Tropospheric ozone is not directly emitted, rather emissions of precursors including methane, NMVOCs, CO, and NOx affect the amount of tropospheric ozone in the atmosphere (ozone burden). The uncertainties in global tropospheric ozone burden assessed using atmospheric-based approaches are on the order of 5 to 10 percent (Szopa et al., 2021).
Activity-based uncertainties of anthropogenic emissions of black carbon (BC) typically range from –30 to +120 percent and –40 to +130 percent for organic carbon (Klimont et al., 2017). Large ranges in emissions factors can contribute to higher uncertainties, as in the case of flaring (e.g., Conrad and Johnson, 2017).

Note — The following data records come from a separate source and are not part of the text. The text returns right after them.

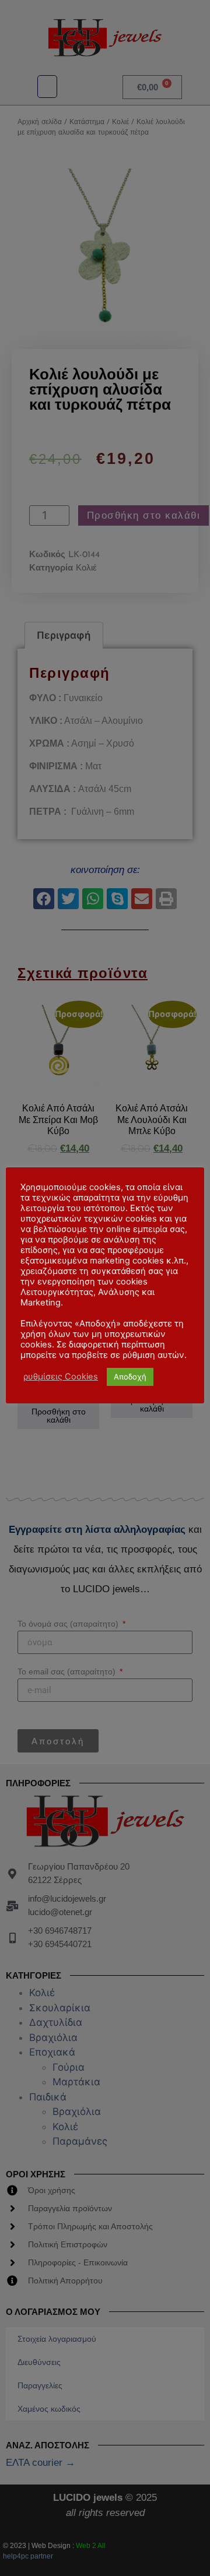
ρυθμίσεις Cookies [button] (60, 1376)
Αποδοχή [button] (130, 1376)
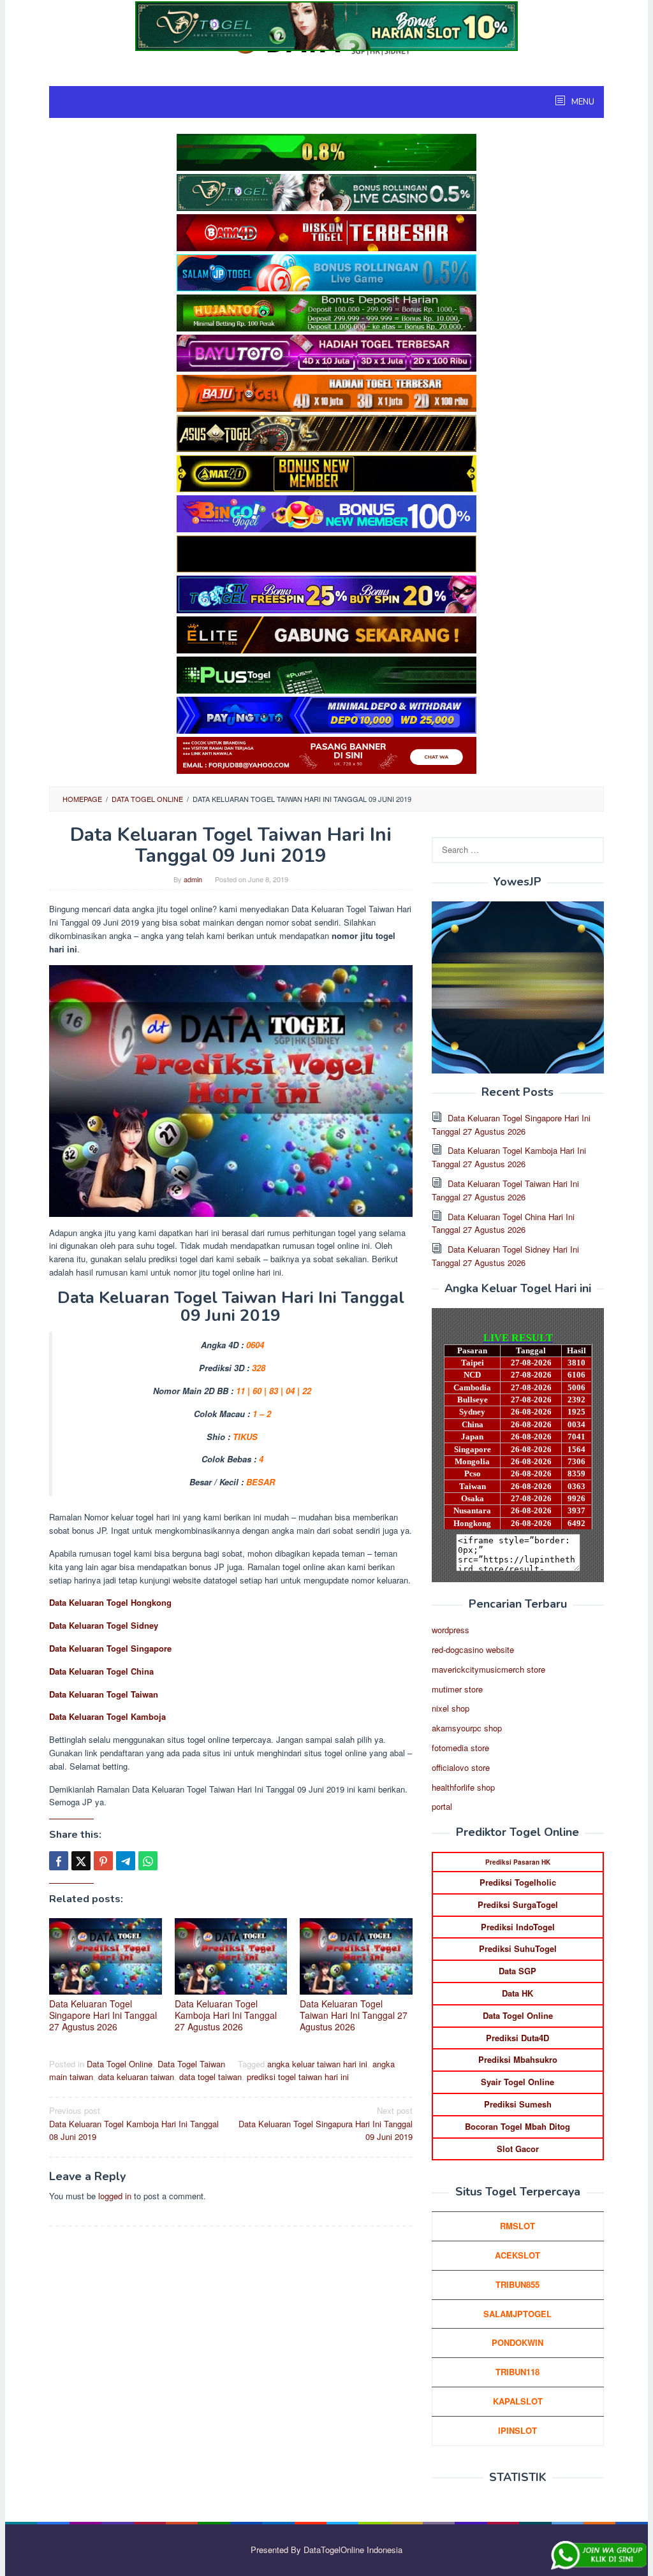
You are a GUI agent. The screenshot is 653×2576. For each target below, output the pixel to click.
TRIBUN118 (517, 2372)
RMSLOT (517, 2226)
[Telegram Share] (125, 1860)
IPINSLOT (517, 2430)
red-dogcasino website (473, 1649)
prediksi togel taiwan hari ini (298, 2076)
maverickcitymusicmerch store (488, 1669)
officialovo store (461, 1767)
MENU (581, 102)
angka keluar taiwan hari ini (317, 2064)
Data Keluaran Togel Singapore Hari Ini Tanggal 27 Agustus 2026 (103, 2015)
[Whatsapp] (148, 1860)
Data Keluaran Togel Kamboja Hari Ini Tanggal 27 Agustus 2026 (226, 2015)
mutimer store (457, 1689)
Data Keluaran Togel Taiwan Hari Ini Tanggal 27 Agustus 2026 (353, 2015)
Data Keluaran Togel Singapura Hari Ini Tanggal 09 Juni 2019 (325, 2123)
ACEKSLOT (517, 2255)
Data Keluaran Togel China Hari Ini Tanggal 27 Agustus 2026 (503, 1223)
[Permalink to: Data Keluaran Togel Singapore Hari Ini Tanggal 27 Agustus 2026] (105, 1956)
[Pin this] (103, 1860)
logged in (114, 2196)
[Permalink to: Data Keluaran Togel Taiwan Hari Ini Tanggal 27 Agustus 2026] (356, 1956)
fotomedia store (460, 1748)
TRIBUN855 (517, 2284)
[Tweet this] (81, 1860)
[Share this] (58, 1860)
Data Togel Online (119, 2064)
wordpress (450, 1630)
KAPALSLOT (518, 2401)
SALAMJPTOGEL (517, 2314)
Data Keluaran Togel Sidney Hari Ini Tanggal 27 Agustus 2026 (505, 1256)
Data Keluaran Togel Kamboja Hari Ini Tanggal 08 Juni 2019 (134, 2123)
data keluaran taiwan (136, 2076)
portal (442, 1806)
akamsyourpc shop (467, 1728)
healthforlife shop (463, 1787)
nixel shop (450, 1708)
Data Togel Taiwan (191, 2064)
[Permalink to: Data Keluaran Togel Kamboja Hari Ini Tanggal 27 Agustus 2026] (231, 1956)
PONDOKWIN (517, 2342)
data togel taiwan (210, 2076)
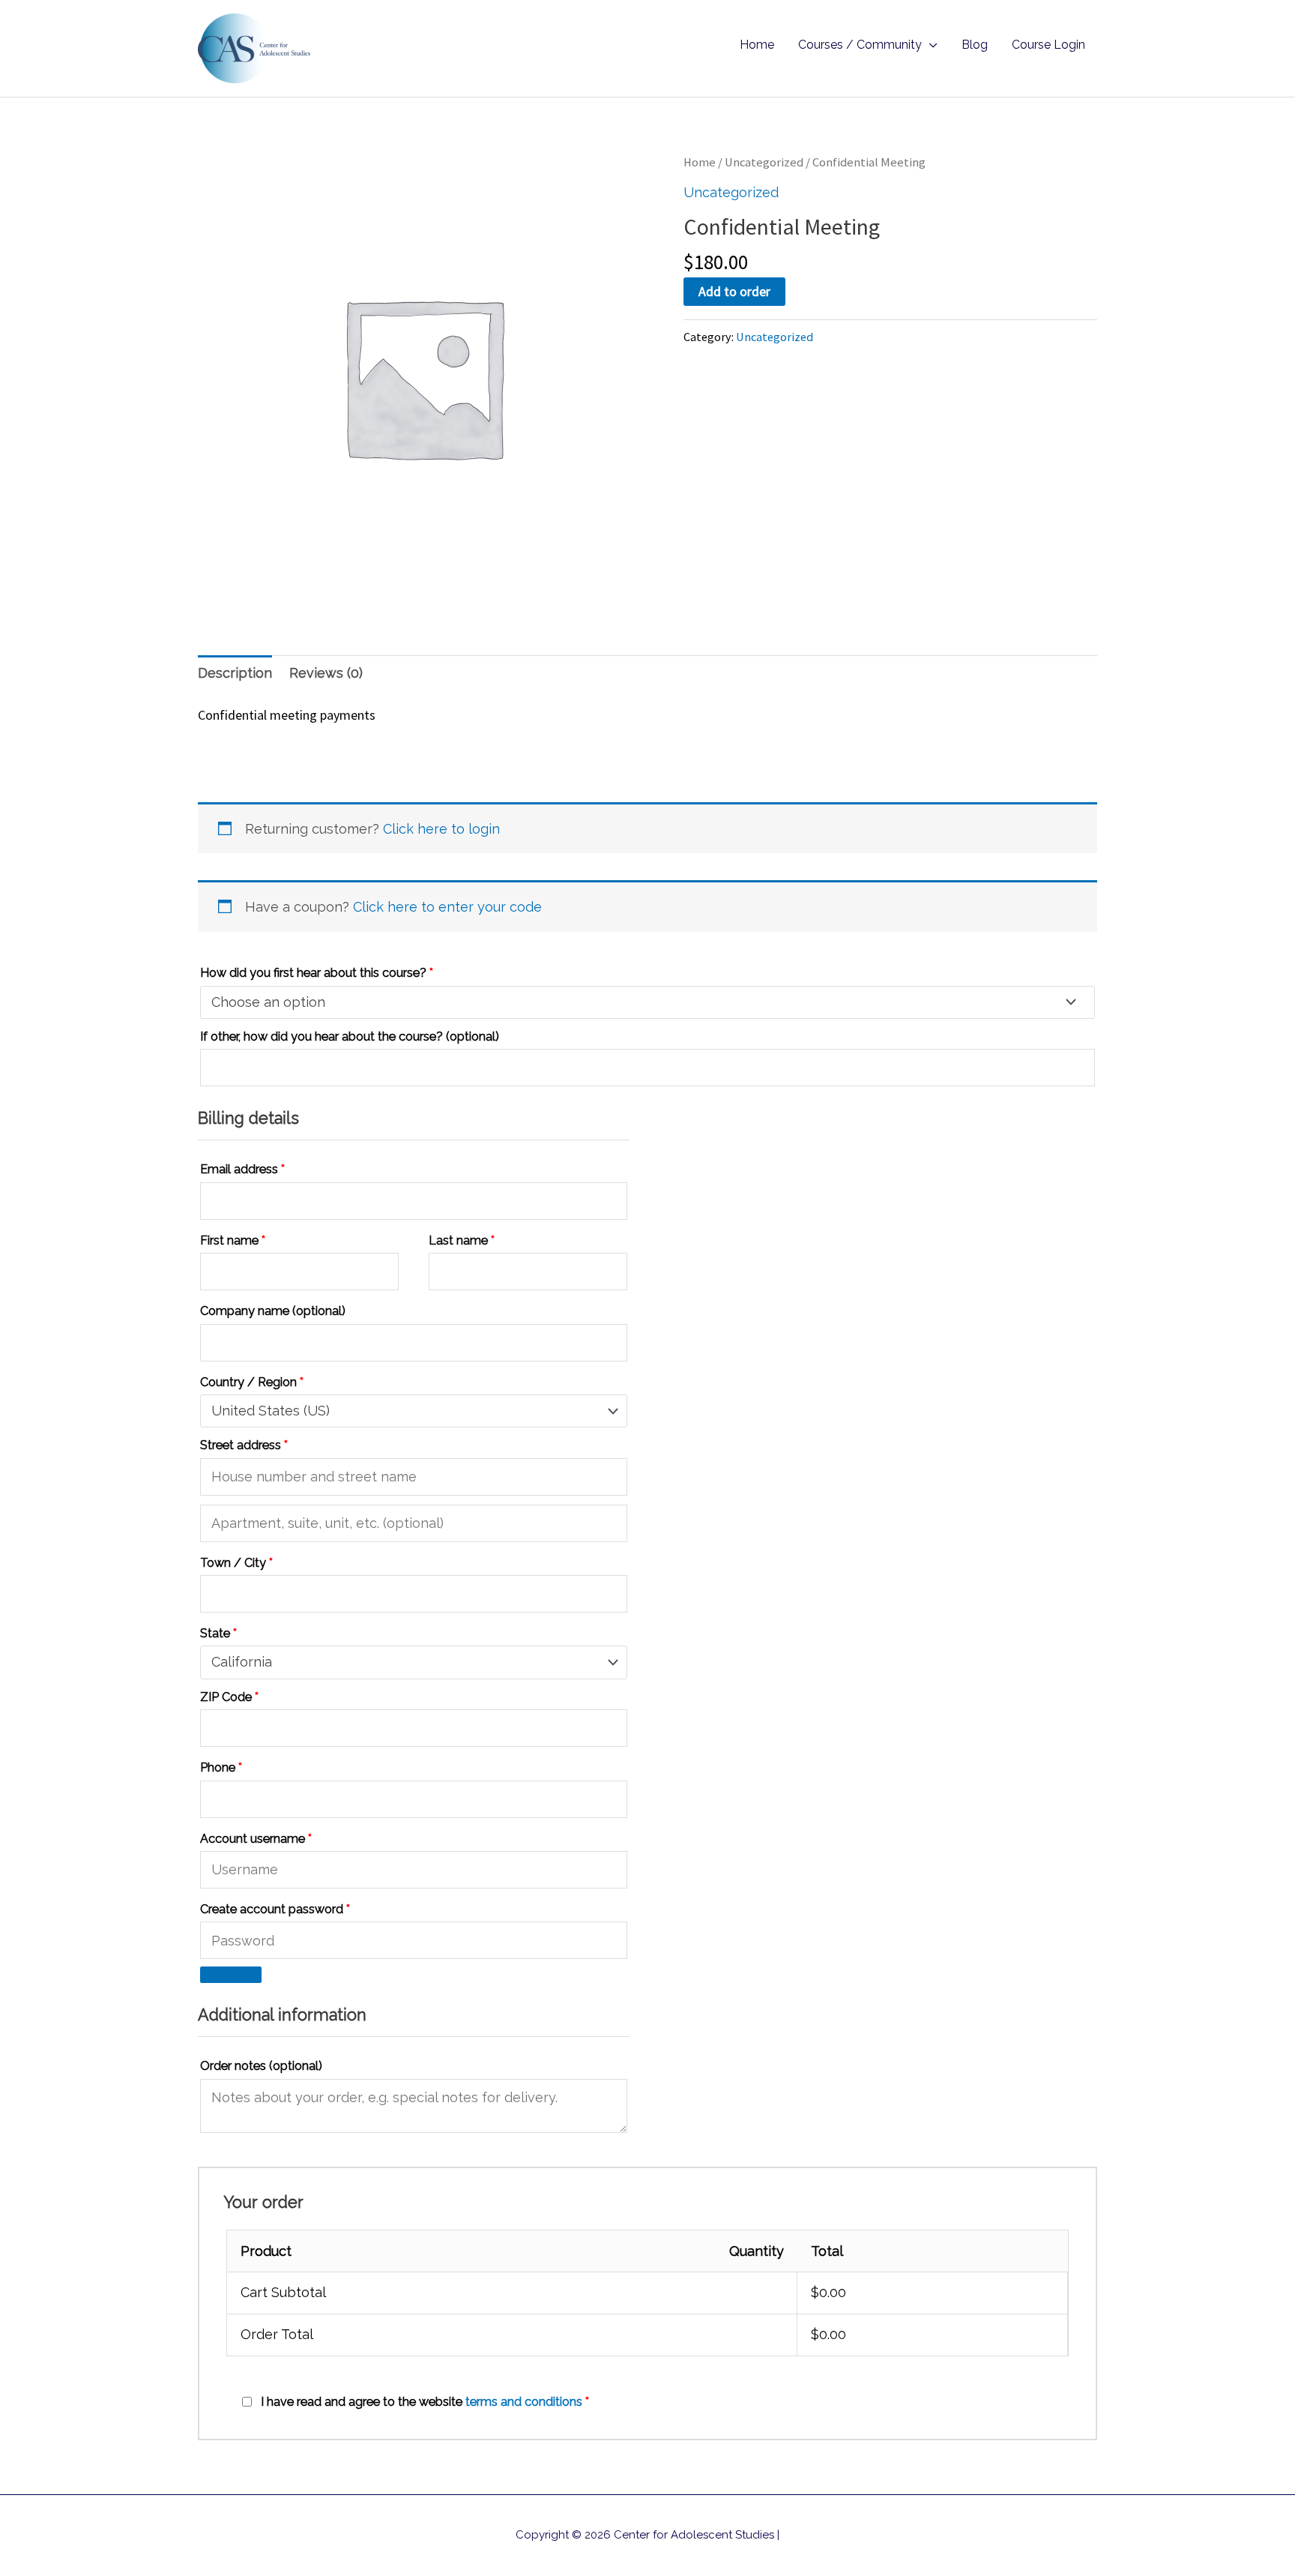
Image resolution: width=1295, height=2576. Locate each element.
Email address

Improved accounting of these short-lived pollutants has direct implications for understanding current and future climate impacts in addition to impacts on human health and food productivity. For example, incorrect anthropogenic aerosol emissions over China resulted in flawed model projections (Wang et al., 2021) with important implications for the net anthropogenic aerosol forcing trend (Quaas et al., 2022). Similarly, accounting only for CO2 emissions from aviation without accounting for non-CO2 emissions and contrails could leave significant warming unaddressed and compromise meeting temperature targets (Brasseur and Gupta, 2010; Brazzola et al., 2022; Wuebbles et al., 2007).